Dataset entries
*-*-*

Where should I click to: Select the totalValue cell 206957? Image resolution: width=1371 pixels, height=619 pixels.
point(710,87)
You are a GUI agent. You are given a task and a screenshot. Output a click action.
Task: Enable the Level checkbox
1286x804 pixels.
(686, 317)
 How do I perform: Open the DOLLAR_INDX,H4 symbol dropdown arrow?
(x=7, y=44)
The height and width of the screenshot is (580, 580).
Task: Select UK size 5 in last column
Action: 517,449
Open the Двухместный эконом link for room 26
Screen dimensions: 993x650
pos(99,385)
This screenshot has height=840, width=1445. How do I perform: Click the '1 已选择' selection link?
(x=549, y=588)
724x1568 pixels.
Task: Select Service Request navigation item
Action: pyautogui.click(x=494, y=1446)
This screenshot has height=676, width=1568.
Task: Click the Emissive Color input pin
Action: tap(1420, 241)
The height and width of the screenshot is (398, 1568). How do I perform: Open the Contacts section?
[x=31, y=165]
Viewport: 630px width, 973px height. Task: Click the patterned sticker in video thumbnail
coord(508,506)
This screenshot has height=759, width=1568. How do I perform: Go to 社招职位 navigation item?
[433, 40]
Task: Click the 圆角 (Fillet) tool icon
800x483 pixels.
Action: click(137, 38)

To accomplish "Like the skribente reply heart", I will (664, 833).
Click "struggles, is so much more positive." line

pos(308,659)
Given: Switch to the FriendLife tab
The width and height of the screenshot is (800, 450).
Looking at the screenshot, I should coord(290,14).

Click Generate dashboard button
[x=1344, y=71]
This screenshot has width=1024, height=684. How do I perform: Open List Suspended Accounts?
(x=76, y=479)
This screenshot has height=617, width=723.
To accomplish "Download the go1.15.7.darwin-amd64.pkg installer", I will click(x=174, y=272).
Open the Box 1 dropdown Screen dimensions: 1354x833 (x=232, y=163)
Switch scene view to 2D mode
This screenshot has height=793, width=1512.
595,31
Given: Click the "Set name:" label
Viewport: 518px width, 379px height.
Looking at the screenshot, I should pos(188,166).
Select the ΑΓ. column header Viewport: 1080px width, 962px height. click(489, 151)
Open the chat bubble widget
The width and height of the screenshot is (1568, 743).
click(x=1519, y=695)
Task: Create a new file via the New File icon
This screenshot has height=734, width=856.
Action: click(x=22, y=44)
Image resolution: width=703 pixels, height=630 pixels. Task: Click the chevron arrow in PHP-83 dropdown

*-*-*

**REQUIRED ACTION:**
A bare number is the whole answer: state how many lines in the data above contain "accomplish".

**TASK OUTPUT:**
2